__Information__.

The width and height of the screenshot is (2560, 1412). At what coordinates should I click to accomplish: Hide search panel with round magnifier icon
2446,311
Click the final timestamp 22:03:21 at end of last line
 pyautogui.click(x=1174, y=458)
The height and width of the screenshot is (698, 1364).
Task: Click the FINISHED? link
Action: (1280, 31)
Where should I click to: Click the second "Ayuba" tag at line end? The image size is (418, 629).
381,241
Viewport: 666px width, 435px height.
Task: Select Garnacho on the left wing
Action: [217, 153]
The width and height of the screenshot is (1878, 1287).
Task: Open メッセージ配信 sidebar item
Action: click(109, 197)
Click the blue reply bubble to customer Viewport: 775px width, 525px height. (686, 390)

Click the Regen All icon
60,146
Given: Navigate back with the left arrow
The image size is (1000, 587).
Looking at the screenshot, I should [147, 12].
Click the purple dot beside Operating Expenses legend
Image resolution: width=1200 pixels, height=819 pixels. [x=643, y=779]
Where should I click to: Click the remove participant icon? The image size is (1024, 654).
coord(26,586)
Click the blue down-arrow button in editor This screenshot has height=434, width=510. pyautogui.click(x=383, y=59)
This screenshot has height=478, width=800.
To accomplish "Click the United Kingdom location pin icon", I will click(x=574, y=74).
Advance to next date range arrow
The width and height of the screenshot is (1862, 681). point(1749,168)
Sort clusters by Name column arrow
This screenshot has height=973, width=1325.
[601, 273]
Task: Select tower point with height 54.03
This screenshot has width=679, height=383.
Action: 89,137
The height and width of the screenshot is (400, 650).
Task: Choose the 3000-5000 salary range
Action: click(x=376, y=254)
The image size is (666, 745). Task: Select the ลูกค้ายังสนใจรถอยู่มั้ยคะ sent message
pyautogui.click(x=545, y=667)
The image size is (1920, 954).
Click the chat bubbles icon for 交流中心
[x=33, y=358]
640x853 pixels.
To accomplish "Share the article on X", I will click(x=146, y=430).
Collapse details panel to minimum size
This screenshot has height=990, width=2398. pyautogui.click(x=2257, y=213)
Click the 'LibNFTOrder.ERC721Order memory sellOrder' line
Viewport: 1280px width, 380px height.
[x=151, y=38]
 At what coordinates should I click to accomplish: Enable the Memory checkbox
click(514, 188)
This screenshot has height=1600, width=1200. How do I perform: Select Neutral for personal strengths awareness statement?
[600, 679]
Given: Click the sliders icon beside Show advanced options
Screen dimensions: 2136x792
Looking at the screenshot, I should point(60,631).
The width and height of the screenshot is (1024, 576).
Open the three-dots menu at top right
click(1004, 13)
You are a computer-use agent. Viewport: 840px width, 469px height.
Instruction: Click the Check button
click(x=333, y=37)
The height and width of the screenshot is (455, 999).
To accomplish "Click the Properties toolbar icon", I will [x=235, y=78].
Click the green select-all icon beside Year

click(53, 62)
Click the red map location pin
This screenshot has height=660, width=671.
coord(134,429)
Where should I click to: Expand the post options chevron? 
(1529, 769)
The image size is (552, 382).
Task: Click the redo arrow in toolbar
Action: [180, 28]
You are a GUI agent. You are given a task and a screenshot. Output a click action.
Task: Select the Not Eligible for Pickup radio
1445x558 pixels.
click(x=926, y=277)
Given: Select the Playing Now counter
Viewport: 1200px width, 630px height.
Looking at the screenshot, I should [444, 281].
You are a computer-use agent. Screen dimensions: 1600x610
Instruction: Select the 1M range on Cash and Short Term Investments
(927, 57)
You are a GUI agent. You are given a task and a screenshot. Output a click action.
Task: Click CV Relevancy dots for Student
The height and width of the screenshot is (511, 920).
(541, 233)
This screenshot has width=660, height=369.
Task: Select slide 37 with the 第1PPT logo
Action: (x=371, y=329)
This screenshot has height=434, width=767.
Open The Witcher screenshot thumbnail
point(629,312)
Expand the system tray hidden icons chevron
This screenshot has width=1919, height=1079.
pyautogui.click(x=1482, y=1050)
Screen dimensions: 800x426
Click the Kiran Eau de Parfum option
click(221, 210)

__Directions for this task__.
Print the material exactly. Include every line.

__Response to this exercise__.
The width and height of the screenshot is (2560, 1412). At what coordinates should I click to accomplish: Hide search panel with round magnifier icon
2446,311
Click the final timestamp 22:03:21 at end of last line
 pyautogui.click(x=1174, y=458)
The height and width of the screenshot is (698, 1364).
Task: Click the FINISHED? link
Action: (1280, 31)
Where should I click to: Click the second "Ayuba" tag at line end? The image size is (418, 629).
381,241
Viewport: 666px width, 435px height.
Task: Select Garnacho on the left wing
Action: [217, 153]
The width and height of the screenshot is (1878, 1287).
Task: Open メッセージ配信 sidebar item
Action: click(109, 197)
Click the blue reply bubble to customer Viewport: 775px width, 525px height. (686, 390)

Click the Regen All icon
60,146
Given: Navigate back with the left arrow
The image size is (1000, 587).
Looking at the screenshot, I should [147, 12].
Click the purple dot beside Operating Expenses legend
Image resolution: width=1200 pixels, height=819 pixels. [x=643, y=779]
Where should I click to: Click the remove participant icon? The image size is (1024, 654).
coord(26,586)
Click the blue down-arrow button in editor This screenshot has height=434, width=510. pyautogui.click(x=383, y=59)
This screenshot has height=478, width=800.
To accomplish "Click the United Kingdom location pin icon", I will click(x=574, y=74).
Advance to next date range arrow
The width and height of the screenshot is (1862, 681). point(1749,168)
Sort clusters by Name column arrow
This screenshot has height=973, width=1325.
[601, 273]
Task: Select tower point with height 54.03
This screenshot has width=679, height=383.
Action: 89,137
The height and width of the screenshot is (400, 650).
Task: Choose the 3000-5000 salary range
Action: click(x=376, y=254)
The image size is (666, 745). Task: Select the ลูกค้ายังสนใจรถอยู่มั้ยคะ sent message
pyautogui.click(x=545, y=667)
The image size is (1920, 954).
Click the chat bubbles icon for 交流中心
[x=33, y=358]
640x853 pixels.
To accomplish "Share the article on X", I will click(x=146, y=430).
Collapse details panel to minimum size
This screenshot has height=990, width=2398. pyautogui.click(x=2257, y=213)
Click the 'LibNFTOrder.ERC721Order memory sellOrder' line
Viewport: 1280px width, 380px height.
[x=151, y=38]
 At what coordinates should I click to accomplish: Enable the Memory checkbox
click(514, 188)
This screenshot has height=1600, width=1200. How do I perform: Select Neutral for personal strengths awareness statement?
[600, 679]
Given: Click the sliders icon beside Show advanced options
Screen dimensions: 2136x792
Looking at the screenshot, I should point(60,631).
The width and height of the screenshot is (1024, 576).
Open the three-dots menu at top right
click(1004, 13)
You are a computer-use agent. Viewport: 840px width, 469px height.
Instruction: Click the Check button
click(x=333, y=37)
The height and width of the screenshot is (455, 999).
To accomplish "Click the Properties toolbar icon", I will [x=235, y=78].
Click the green select-all icon beside Year

click(53, 62)
Click the red map location pin
This screenshot has height=660, width=671.
coord(134,429)
Where should I click to: Expand the post options chevron? 
(1529, 769)
The image size is (552, 382).
Task: Click the redo arrow in toolbar
Action: [180, 28]
You are a GUI agent. You are given a task and a screenshot. Output a click action.
Task: Select the Not Eligible for Pickup radio
1445x558 pixels.
click(x=926, y=277)
Given: Select the Playing Now counter
Viewport: 1200px width, 630px height.
Looking at the screenshot, I should [444, 281].
You are a computer-use agent. Screen dimensions: 1600x610
Instruction: Select the 1M range on Cash and Short Term Investments
(927, 57)
You are a GUI agent. You are given a task and a screenshot. Output a click action.
Task: Click CV Relevancy dots for Student
The height and width of the screenshot is (511, 920).
(541, 233)
This screenshot has width=660, height=369.
Task: Select slide 37 with the 第1PPT logo
Action: (x=371, y=329)
This screenshot has height=434, width=767.
Open The Witcher screenshot thumbnail
point(629,312)
Expand the system tray hidden icons chevron
This screenshot has width=1919, height=1079.
pyautogui.click(x=1482, y=1050)
Screen dimensions: 800x426
Click the Kiran Eau de Parfum option
click(221, 210)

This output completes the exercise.